Todos os cidadãos portugueses com mais de 18 anos e direito de voto (esqueçam: todos os outros também) sabem que o nosso culto Presidente da República gosta muito de ler. Aliás, tem uma dedicação tão grande à leitura que de certeza não lhe escapou um dos maiores bestsellers dos últimos anos. Falo, obviamente, de “O Segredo”, de Rhonda Byrne.
A tese do livro era muito simples (e muito tonta também) e resume-se assim: o pensamento positivo atrai coisas positivas e o Universo dá-nos aquilo que mais queremos desde que sejamos capazes de pedir com muito jeitinho. A autora explicava a profundidade da sua descoberta filosófica desta forma: “Os pensamentos são magnéticos, e os pensamentos têm uma frequência. Quando você pensa, emite para o Universo pensamentos que atraem magneticamente todas as coisas semelhantes que estejam na mesma frequência. Tudo o que é emitido retorna à fonte. E essa fonte é Você.”

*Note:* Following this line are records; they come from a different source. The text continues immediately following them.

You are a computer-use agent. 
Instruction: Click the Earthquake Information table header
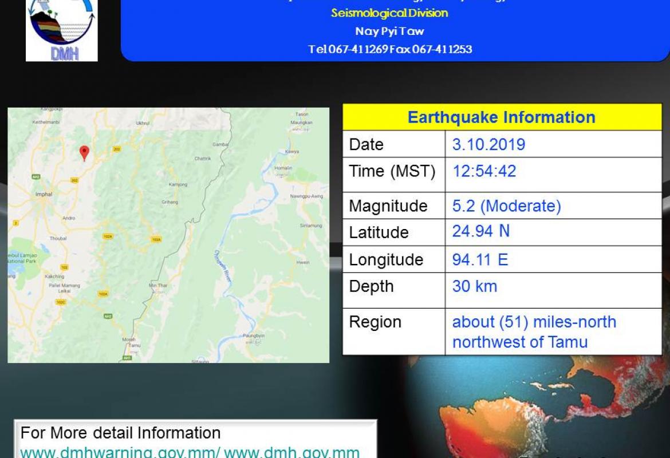click(x=502, y=117)
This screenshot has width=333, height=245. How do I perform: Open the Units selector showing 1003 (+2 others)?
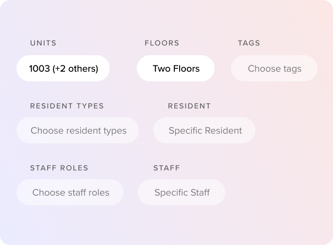[x=63, y=68]
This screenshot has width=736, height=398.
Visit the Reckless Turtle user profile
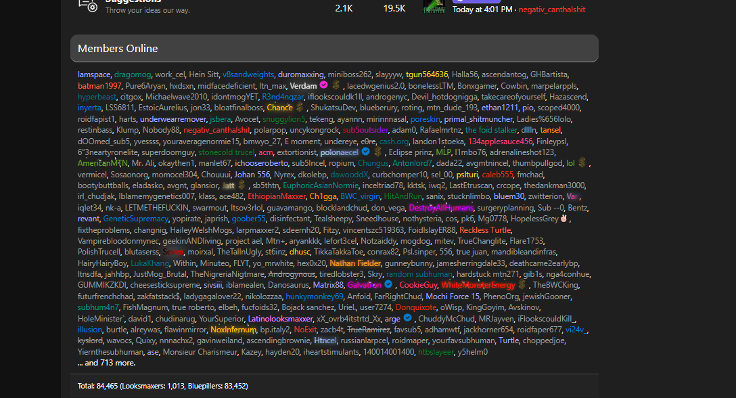coord(485,229)
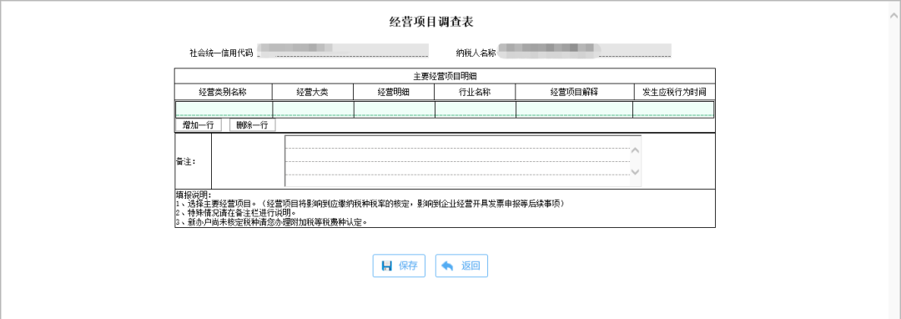The width and height of the screenshot is (901, 319).
Task: Click the blue return arrow icon
Action: tap(448, 266)
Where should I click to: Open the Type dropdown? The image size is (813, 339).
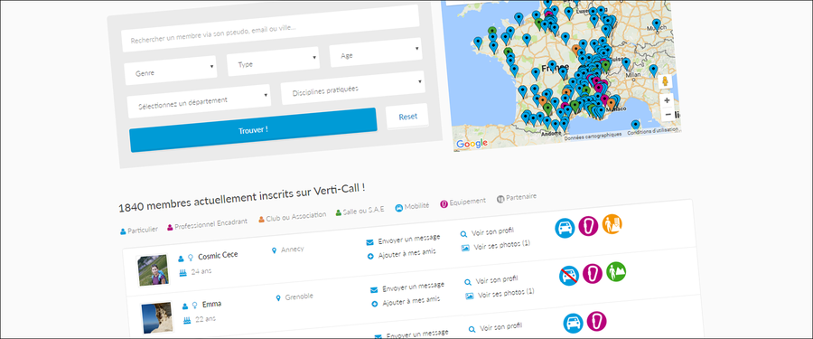tap(273, 61)
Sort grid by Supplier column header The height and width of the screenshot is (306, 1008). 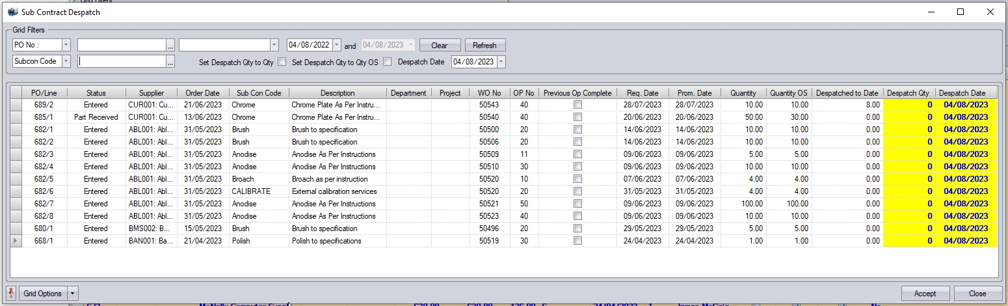[152, 93]
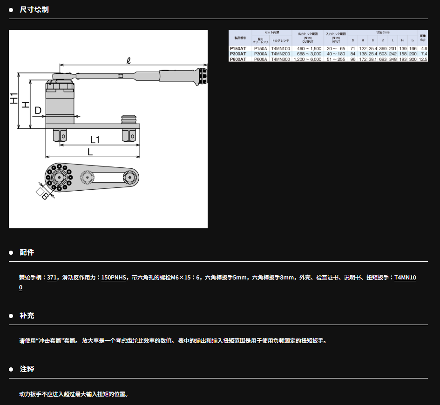Image resolution: width=440 pixels, height=405 pixels.
Task: Click the 注释 section heading
Action: [x=27, y=369]
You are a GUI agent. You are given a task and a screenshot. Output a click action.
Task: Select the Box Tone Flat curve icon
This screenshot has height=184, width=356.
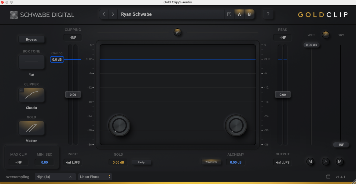pyautogui.click(x=31, y=62)
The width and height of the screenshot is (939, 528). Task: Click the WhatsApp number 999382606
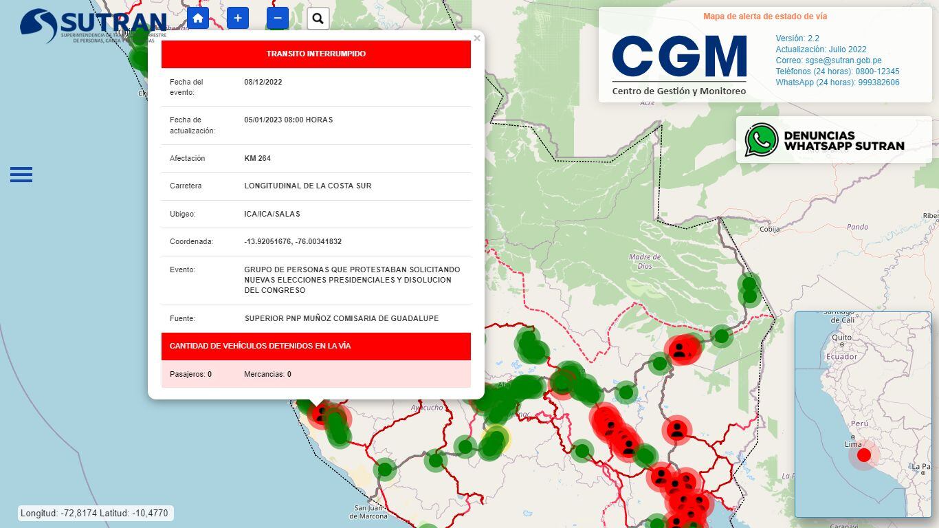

Não sei se “Você” percebeu, por isso vou dar um exemplo absolutamente ficcional: pense num Presidente da República imaginário (chamemos-lhe “Marcelo”), de um país imaginário (chamemos-lhe “Portugal”), que tem um grupo de funcionários públicos imaginários com problemas variados (chamemos-lhes “professores”). Ora, como é que “Marcelo” pode resolver os problemas dos “professores” de “Portugal”? Simples: basta sair à rua e dizer, com muita convicção, a frase “Os professores de Portugal são dos melhores do mundo”. Não é preciso mais nada. Esqueçam as avaliações de organismos internacionais, esqueçam as debilidades das escolas públicas, esqueçam o atraso na distribuição dos livros, esqueçam a falta de funcionários. Nada disso é importante: a frase “Os professores de Portugal são dos melhores do mundo” resolve tudo. Especialmente se for seguida de uma explicação elaboradíssima para o porquê de eles ocuparem esse lugar invejável:
- “Porque têm esperança” (não se percebe bem para que é que precisam de “esperança” se já são os melhores, mas não vale a pena perdermo-nos em detalhes);
- “Porque transmitem essa esperança” (o que mostra uma saudável aversão ao egoísmo);
- “Porque olham para o futuro” (já imaginaram se olhassem para o passado?);
- “E porque estão disponíveis” (não se percebe bem para onde se orienta essa disponibilidade — mas, mais uma vez, são pormenores, pormenores).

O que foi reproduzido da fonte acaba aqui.